Cesaria Evora, a diva sem fronteiras

Grâce à elle, le monde entier a appris à situer le Cap-Vert sur une carte. "Cabo Verde", cet archipel de dix petites îles, anciennes colonies portugaises, perdues dans l'océan Atlantique au large de l'Afrique. Pourtant, encore aujourd'hui après son décès en décembre dernier, peu mesurent la véritable ampleur et le talent que possédait la diva.  Car Cesaria Evora était bien plus qu'une simple chanteuse folklorique, popularisée par quelques tubes à vous fendre le coeur. Elle était  le chant des rires et des larmes, Billie Holiday et Ella Fitzgerald réunies sous un même soleil tropical.

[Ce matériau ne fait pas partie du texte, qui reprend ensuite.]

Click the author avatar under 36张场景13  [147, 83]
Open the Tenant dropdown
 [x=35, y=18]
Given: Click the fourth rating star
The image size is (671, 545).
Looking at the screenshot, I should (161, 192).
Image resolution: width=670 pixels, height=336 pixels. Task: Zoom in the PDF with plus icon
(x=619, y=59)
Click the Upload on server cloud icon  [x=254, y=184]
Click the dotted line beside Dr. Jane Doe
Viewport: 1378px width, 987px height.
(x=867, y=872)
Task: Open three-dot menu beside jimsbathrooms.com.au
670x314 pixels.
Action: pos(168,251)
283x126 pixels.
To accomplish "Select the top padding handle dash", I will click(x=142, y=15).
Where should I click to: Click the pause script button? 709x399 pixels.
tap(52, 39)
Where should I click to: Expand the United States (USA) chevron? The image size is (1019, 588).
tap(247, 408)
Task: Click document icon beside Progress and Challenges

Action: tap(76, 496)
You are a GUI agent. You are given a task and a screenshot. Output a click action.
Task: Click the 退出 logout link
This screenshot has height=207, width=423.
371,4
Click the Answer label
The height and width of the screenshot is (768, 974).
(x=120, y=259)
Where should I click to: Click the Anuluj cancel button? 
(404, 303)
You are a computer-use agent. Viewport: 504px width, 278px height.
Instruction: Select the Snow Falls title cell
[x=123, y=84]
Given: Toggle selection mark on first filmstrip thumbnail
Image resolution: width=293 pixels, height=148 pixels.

Figures anachroniques et tragiques de la musique, Cesaria Evora et Billie Holiday naissent toutes les deux dans une famille pauvre avant de connaitre l'orphelinat et le couvant. La maman cap-verdienne  est une modeste cuisinière à Mindelo, petite ville commerçante de Sao Vicente, tandis que la new-yorkaise survit dans les bordels.  Leurs pères, les guitaristes Justino Da Cruz Evora et Clarence Holiday, écument les bals populaires de l'île et les clubs miteux de Harlem. La misère paraît plus belle au soleil. 

Adolescente, Cesaria Evora rencontre Eduardo, un beau marin  qui l'initie à la musique. Elle débute sa carrière aux fameux Calypso et Café Royal de l'avenue de Lisbonne, des bars de la ville ou les rémunérations se font à coup de grogue, l'alcool des pauvres. Sans le savoir, la diva "dos pés descalços" possède déjà en elle un incroyable talent et marche sur les pas de Billie Holiday. "Lady Day", comme l'a surnommait Lester Young, avait attendu de rencontré l'un des grands amours de sa vie, le saxophoniste Kenneth Hellon, pour chanter dans l'Amérique en crise des années 1930. La vie n'était pas rose mais les clubs, ouverts du soir au matin, offraient une subsistance. L’alcool et la drogue pourvoyaient au reste.

Une enfance aux multiples similitudes, des débuts tout aussi chaotiques précédant le titre qui allait apporter un succès au delà de toutes espérances. En mars 1939, le jeune professeur de lycée Abel Meeropol sous le pseudonyme Lewis Allan, écrit un poème et le propose à Billie Holiday. "Strange Fruit", métaphore du lynchage des noires pendus aux arbres du Sud, fait le succès de la chanteuse.
En 1973, deux ans avant l'indépendance, le révolutionnaire Amilcar Cabral est assassiné. Le Cap-Vert perd son héros national et s'enfouit un peu plus dans la pauvreté et l'alcool. Cesaria est découragée par sa vie de bohème, elle a le "spleen" des mauvais jours. Le sien dure près de dix années ténébreuses ou elle murmure sa mélancolie, sa tristesse et la destinée tragique qui s'étale sous ses pieds dures. "Sôdade", la nostalgie, raisonne dans le coeur des 500 000 cap-verdiens exilés aux quatre coins du monde. 


Pourtant, les multinationales du disque ne facilitent pas l’essor de Cesaria. Ils jugent le physique de la chanteuse disgracieux et peu vendeur. Mais son sale caractère, sa timidité chevillée au corps et son embonpoint certain ne sauraient être un obstacle à cette reconnaissance inespérée. Des grosses mamas à la voix fabuleuse, les producteurs en avaient vu d'autres. Cesaria Evora serait la Ella Fitzgerald de la "morna", cette ballade mélancolique que les esclaves d'Angolas ramenèrent vers le Brésil et le Portugal. Les premiers albums sont enregistrés en studio, Cesaria, qui n'a pas abandonné ses penchants addictifs, est prête à goûter la vie qu'elle pensait ne jamais avoir. Sa carrière explose avec l'album Miss Perfumado et ses 300 000 exemplaires vendus. en 1991, le New Morning lui ouvre ses portes, c'est la consécration. 



Sous son grain de voix fabuleux et ses mélodies mélancoliques, toute la communauté lusophone est entrée en communion avec le reste du monde. Ensemble ils ont vibré à l'écoute de l'une des voix noires les plus exceptionnelles qu'il leurs ait été donné d'entendre. Cesaria Evora, sera pour toujours, plus qu'un mastodonte au coeur abîmé, une diva sans frontières.